Location
- 307 West Hill Street Ola, Arkansas 72853 United States
- Coordinates: 35°2′8″N 93°13′29″W﻿ / ﻿35.03556°N 93.22472°W

Information
- School type: Public high school
- Status: Closed
- Closed: June 2010
- School district: Two Rivers School District (2004-2010) Ola School District (-2004)
- Education system: ADE Smart Core curriculum
- Mascot: Mustang horse
- Team name: Ola Mustangs
- USNWR ranking: Bronze Medalist (2012)

= Ola High School (Arkansas) =

Ola High School was a public high school located in Ola, Arkansas, serving grades 7–12. Student teacher ratio was 9.5 to 1. Ola High School was administered by the Ola School District until July 1, 2004, and then the Two Rivers School District.
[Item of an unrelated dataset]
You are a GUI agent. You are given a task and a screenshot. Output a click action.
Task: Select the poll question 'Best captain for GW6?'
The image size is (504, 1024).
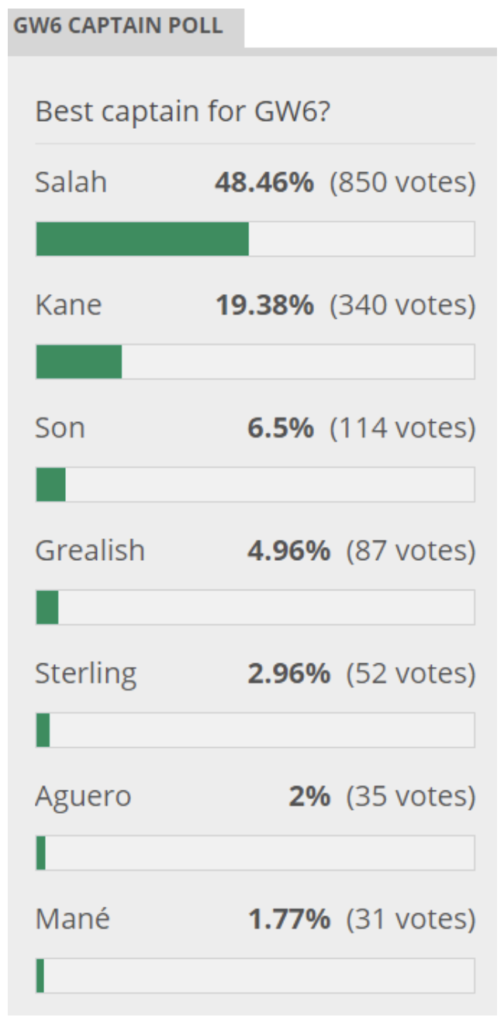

The school was closed in 2010 with the establishment of Two Rivers High School.

== Academics ==
The assumed course of study for students followed the Smart Core curriculum developed by the Arkansas Department of Education (ADE), which requires scholars to obtain 22 units before graduation. Students completed regular and Advanced Placement (AP) coursework and exams.

Based on the 2009–10 school year, which was the school's last, Ola High School was nationally recognized with the Bronze Award in the Best High Schools 2012 report developed by U.S. News & World Report.

== Extracurricular activities ==
The Ola High School mascot and athletic emblem was the Mustangs.